### WHAT TO WORK ON:
The reply should be one number: how many lines of the data below contain "远超双刃超模".

------------------------------------------------

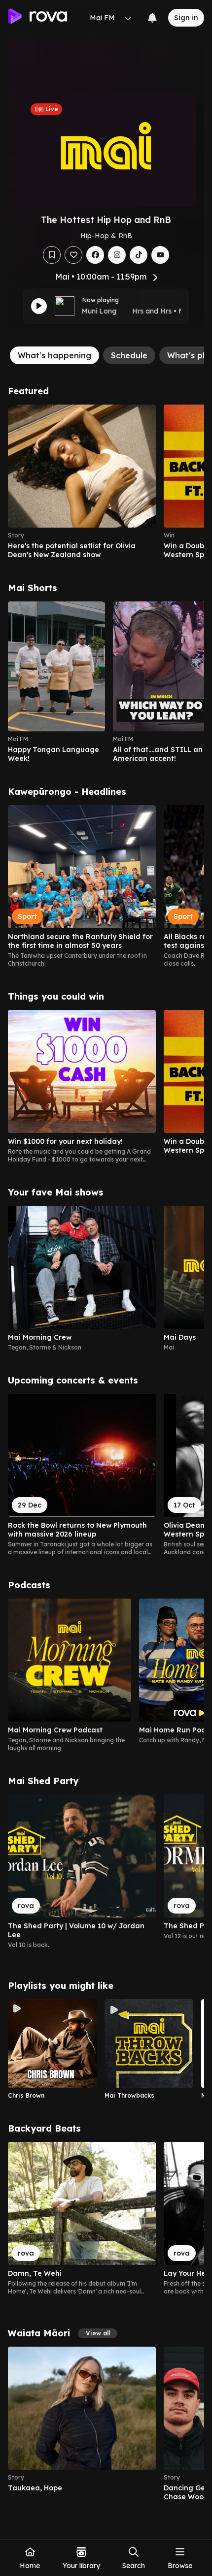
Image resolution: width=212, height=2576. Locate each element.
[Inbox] (152, 18)
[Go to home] (37, 17)
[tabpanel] (106, 1443)
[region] (106, 482)
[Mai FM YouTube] (160, 255)
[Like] (73, 255)
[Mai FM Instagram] (117, 255)
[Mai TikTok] (138, 255)
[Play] (39, 306)
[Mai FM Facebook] (95, 255)
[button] (97, 2333)
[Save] (52, 255)
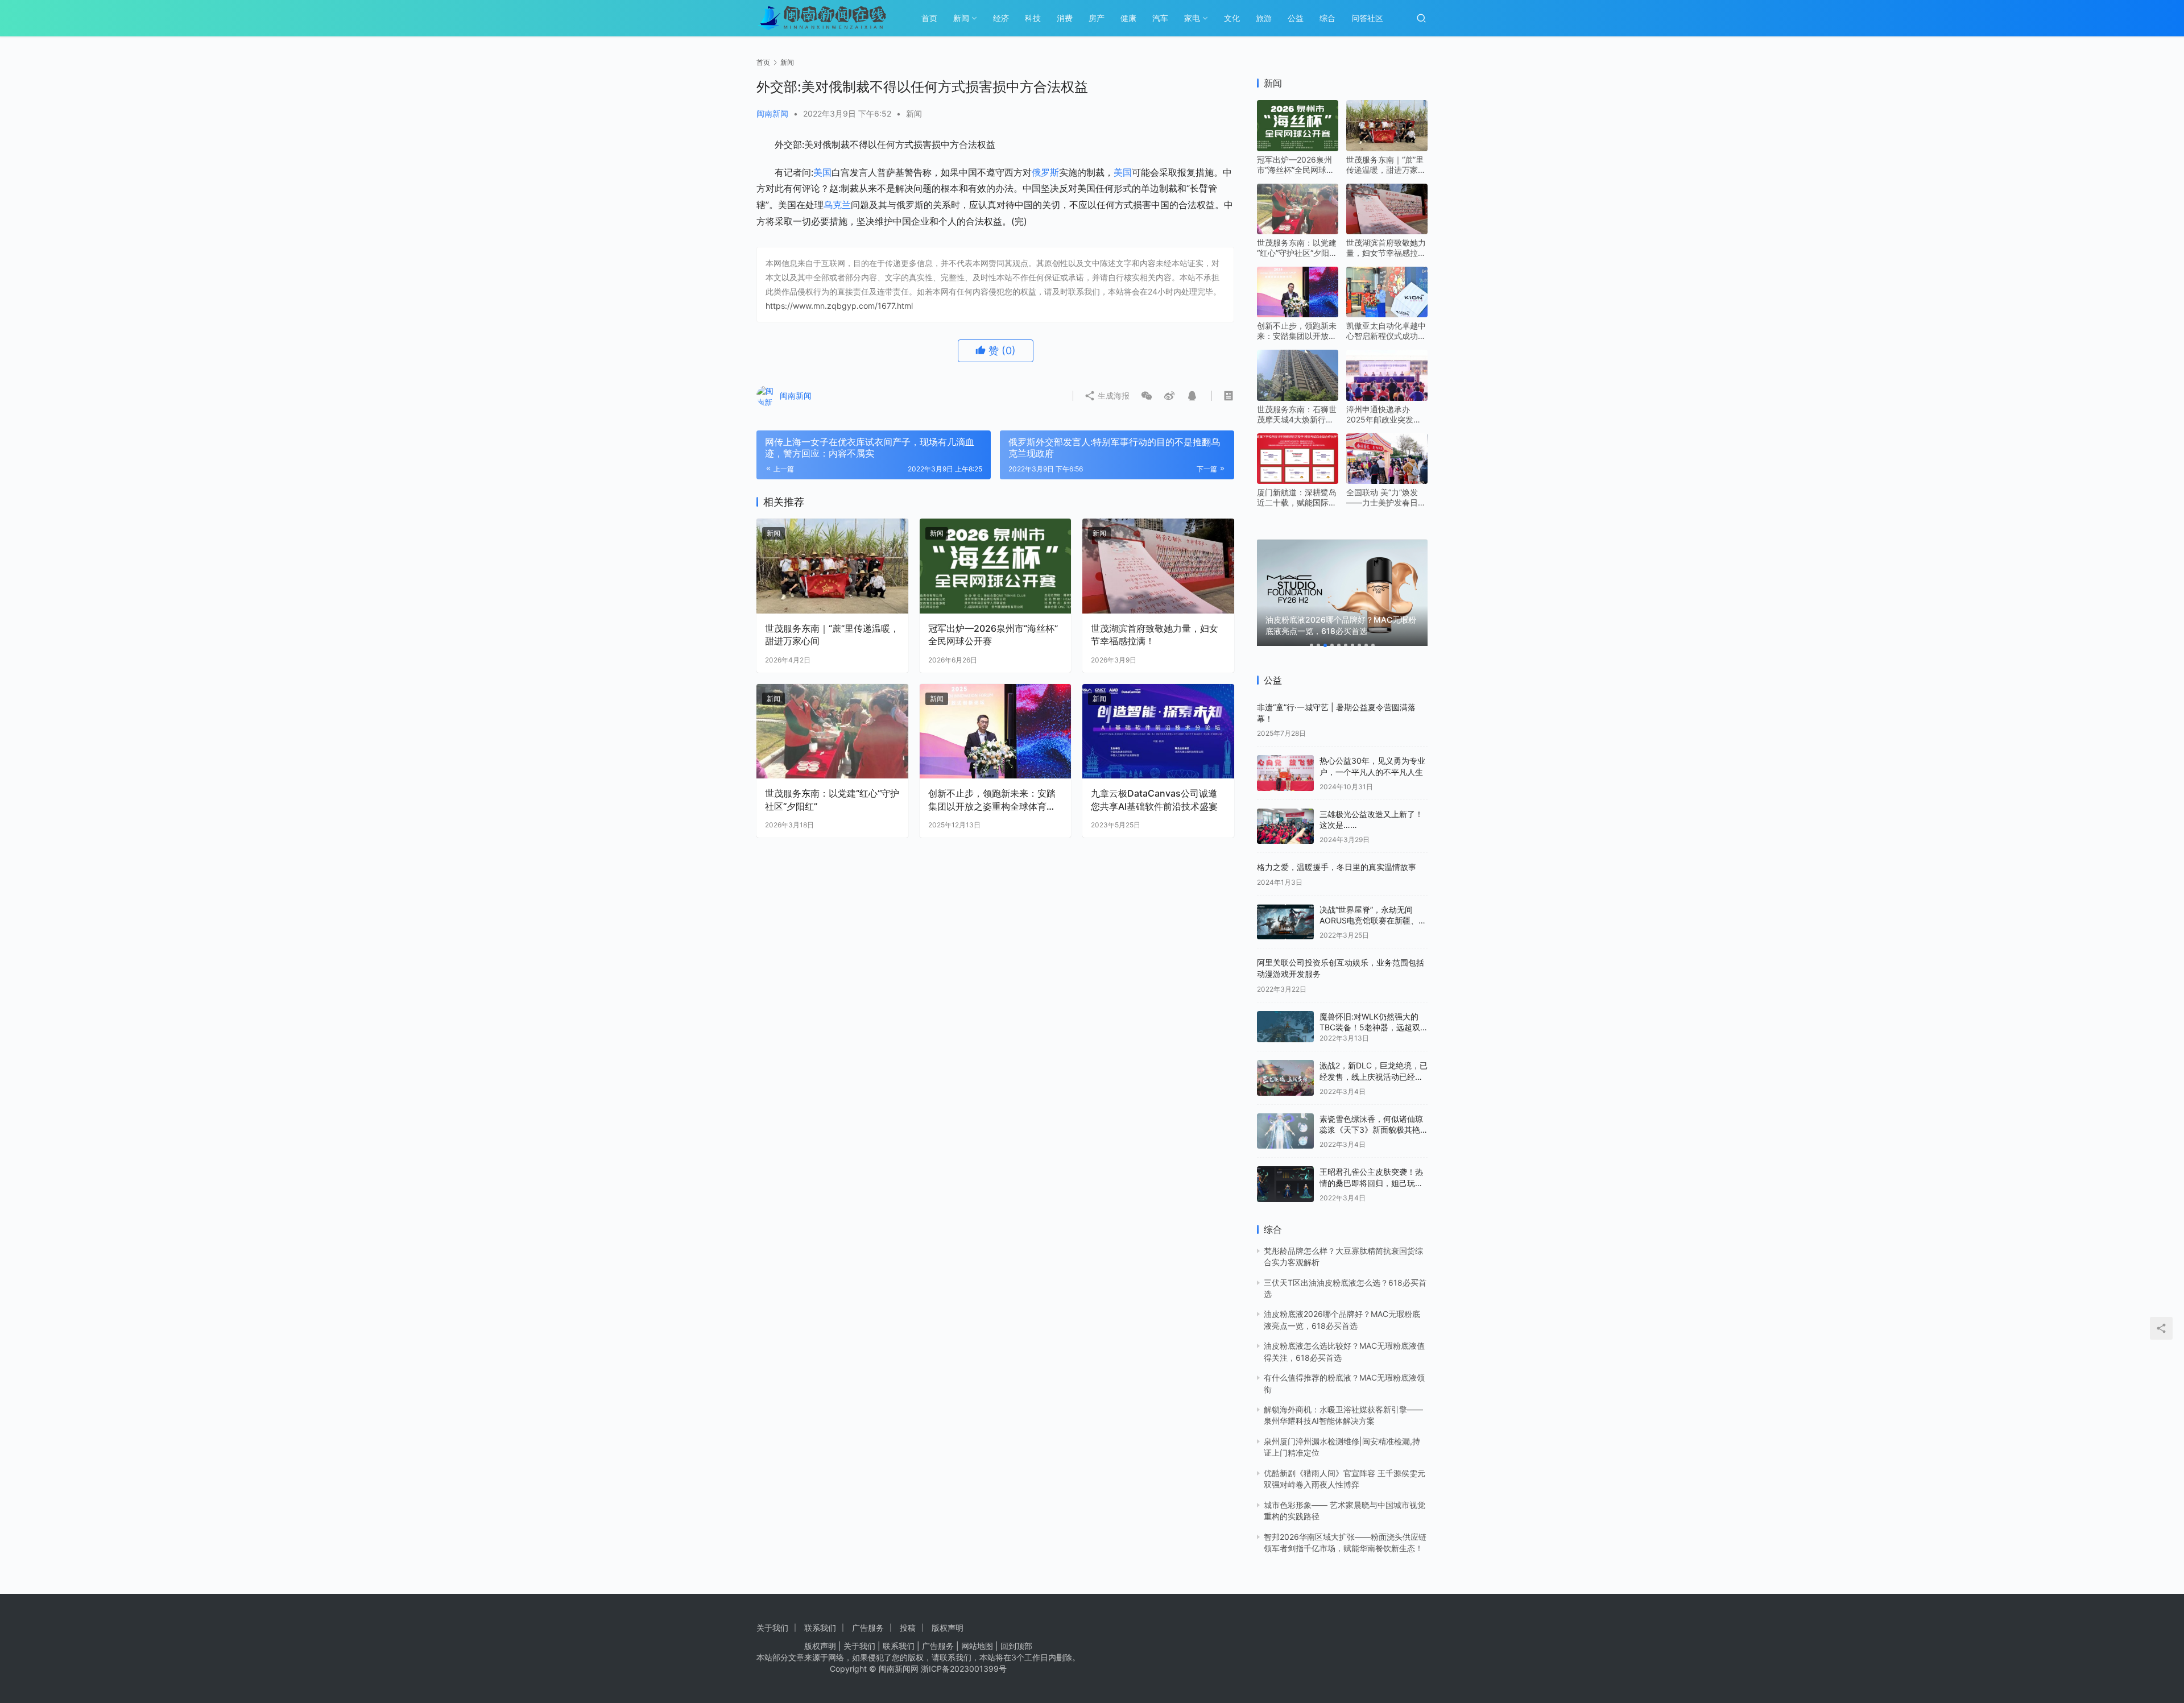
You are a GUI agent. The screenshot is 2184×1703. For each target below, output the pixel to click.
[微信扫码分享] (1146, 396)
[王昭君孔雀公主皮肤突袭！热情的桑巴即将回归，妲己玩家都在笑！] (1285, 1184)
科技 (1033, 18)
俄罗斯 (1045, 172)
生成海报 (1112, 395)
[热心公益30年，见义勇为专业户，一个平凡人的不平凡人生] (1285, 773)
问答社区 (1367, 18)
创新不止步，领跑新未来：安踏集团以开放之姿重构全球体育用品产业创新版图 (992, 800)
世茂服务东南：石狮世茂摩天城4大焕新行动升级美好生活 (1297, 414)
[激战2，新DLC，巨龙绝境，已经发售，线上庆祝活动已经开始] (1285, 1078)
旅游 (1264, 18)
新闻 (961, 18)
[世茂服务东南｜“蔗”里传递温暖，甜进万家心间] (832, 566)
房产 (1097, 18)
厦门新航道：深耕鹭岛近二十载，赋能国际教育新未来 (1297, 497)
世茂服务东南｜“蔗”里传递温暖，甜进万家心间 (832, 635)
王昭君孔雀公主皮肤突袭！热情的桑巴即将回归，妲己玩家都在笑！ (1371, 1183)
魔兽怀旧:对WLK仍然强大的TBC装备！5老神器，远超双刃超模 (1370, 1027)
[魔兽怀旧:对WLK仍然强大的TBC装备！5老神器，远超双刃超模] (1285, 1027)
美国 (822, 172)
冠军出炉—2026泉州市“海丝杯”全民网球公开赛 (993, 635)
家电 (1192, 18)
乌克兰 (837, 204)
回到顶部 (1016, 1646)
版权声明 (947, 1627)
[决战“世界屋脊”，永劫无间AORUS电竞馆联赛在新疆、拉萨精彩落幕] (1285, 922)
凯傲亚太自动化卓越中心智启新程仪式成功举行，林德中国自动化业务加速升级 (1386, 331)
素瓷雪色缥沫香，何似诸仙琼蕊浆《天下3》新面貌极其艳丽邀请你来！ (1371, 1130)
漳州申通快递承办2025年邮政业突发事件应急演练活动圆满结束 (1386, 414)
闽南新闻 (772, 113)
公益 (1296, 18)
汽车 (1160, 18)
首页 (929, 18)
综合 (1327, 18)
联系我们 (820, 1627)
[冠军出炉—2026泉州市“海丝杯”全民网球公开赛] (996, 566)
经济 (1001, 18)
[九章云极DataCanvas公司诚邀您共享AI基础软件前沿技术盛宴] (1158, 731)
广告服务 (868, 1627)
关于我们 (772, 1627)
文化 (1232, 18)
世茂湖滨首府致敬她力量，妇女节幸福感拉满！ (1154, 635)
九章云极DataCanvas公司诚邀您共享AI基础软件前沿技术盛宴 (1154, 799)
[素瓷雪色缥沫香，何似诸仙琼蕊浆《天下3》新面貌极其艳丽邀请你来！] (1285, 1131)
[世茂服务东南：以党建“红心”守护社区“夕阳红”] (832, 731)
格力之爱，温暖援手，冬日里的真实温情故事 (1336, 867)
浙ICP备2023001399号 (964, 1668)
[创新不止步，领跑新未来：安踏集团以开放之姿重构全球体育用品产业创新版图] (996, 731)
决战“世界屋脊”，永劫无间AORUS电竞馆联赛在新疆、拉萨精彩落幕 (1373, 921)
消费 (1065, 18)
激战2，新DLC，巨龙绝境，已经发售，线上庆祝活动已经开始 (1374, 1076)
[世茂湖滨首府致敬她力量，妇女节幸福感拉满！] (1158, 566)
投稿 (908, 1627)
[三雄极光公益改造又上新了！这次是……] (1285, 826)
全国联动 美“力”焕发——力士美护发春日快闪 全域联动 (1386, 497)
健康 (1128, 18)
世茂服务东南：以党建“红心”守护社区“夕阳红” (832, 799)
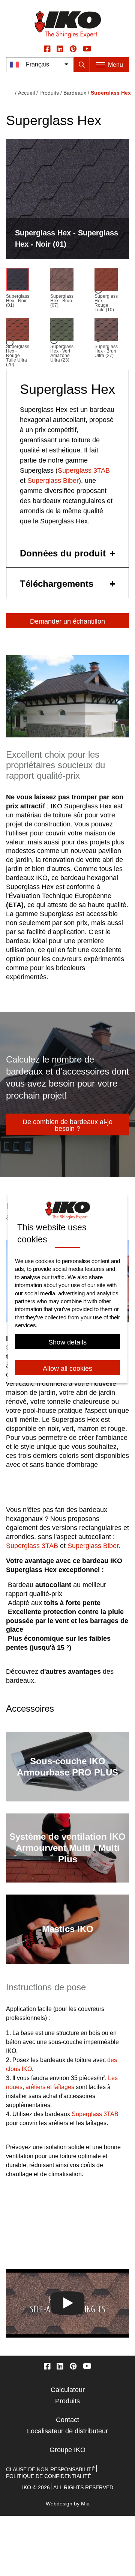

------------------------------------------------

### OUTPUT BELOW:
2